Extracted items
══════════

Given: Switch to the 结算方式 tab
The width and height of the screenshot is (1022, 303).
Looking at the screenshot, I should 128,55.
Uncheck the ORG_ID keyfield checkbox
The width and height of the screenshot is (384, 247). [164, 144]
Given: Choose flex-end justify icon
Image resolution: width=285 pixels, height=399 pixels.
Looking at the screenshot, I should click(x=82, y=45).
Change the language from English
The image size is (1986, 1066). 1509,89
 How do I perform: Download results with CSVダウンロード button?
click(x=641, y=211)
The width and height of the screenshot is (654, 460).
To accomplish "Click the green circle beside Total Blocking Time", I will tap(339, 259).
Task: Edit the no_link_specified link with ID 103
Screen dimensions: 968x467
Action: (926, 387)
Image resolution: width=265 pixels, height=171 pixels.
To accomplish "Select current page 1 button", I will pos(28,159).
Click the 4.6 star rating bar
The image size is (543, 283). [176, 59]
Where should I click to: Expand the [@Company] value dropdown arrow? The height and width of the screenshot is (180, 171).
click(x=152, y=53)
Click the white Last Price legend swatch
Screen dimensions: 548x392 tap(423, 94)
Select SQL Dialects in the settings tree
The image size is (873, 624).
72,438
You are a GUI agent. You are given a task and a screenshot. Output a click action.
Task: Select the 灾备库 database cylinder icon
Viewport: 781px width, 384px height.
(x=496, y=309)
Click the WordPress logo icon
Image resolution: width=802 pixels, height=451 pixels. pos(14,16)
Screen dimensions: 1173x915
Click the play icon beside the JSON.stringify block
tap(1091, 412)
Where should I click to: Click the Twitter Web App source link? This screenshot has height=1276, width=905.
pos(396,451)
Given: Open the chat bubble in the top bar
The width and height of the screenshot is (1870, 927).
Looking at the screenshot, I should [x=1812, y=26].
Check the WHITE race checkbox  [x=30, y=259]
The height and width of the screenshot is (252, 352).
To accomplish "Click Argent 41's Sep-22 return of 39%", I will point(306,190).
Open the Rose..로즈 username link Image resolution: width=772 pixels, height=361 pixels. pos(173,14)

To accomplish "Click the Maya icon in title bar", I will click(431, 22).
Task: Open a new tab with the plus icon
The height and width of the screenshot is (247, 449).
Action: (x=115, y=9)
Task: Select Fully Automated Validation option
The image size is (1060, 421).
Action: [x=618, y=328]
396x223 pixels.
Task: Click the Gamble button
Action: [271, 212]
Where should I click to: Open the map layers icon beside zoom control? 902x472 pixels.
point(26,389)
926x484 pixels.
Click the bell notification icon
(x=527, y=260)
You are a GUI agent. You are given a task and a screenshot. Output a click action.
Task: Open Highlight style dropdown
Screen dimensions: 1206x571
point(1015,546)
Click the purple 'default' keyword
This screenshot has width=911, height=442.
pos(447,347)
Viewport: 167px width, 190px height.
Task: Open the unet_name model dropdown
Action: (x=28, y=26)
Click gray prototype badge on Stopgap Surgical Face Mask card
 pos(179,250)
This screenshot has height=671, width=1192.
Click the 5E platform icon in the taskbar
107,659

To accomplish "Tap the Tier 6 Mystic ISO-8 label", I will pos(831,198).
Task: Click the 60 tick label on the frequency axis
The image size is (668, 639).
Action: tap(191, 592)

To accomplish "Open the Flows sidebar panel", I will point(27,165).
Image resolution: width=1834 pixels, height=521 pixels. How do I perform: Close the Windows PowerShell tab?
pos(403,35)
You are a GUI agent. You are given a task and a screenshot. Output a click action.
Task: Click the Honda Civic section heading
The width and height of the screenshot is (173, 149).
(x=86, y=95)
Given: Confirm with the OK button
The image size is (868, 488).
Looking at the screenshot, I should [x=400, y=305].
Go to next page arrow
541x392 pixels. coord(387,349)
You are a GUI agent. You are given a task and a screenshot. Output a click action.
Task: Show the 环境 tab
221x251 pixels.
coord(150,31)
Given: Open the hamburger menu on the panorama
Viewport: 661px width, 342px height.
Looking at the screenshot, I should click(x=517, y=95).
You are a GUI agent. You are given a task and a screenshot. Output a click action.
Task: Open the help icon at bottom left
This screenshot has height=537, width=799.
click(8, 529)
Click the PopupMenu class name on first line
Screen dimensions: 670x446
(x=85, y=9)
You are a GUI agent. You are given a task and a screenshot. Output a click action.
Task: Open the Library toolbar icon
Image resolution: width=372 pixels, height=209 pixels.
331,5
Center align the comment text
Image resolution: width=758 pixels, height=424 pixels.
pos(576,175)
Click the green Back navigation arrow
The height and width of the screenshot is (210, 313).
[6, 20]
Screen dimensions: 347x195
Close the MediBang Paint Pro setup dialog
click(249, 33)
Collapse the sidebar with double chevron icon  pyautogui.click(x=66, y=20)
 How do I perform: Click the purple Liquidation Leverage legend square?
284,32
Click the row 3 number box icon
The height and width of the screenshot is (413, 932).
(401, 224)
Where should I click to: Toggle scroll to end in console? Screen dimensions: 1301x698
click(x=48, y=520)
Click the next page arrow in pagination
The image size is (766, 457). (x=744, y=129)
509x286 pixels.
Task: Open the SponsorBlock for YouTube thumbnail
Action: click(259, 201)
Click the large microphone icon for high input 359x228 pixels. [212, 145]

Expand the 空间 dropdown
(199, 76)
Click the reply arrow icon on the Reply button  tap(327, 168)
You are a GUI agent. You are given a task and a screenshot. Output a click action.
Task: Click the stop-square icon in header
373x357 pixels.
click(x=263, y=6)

══════════

▶ [What is asked]: Please count how many lines in the items above contain the string "dropdown", and give only that number.

▶ [Response to this exercise]: 4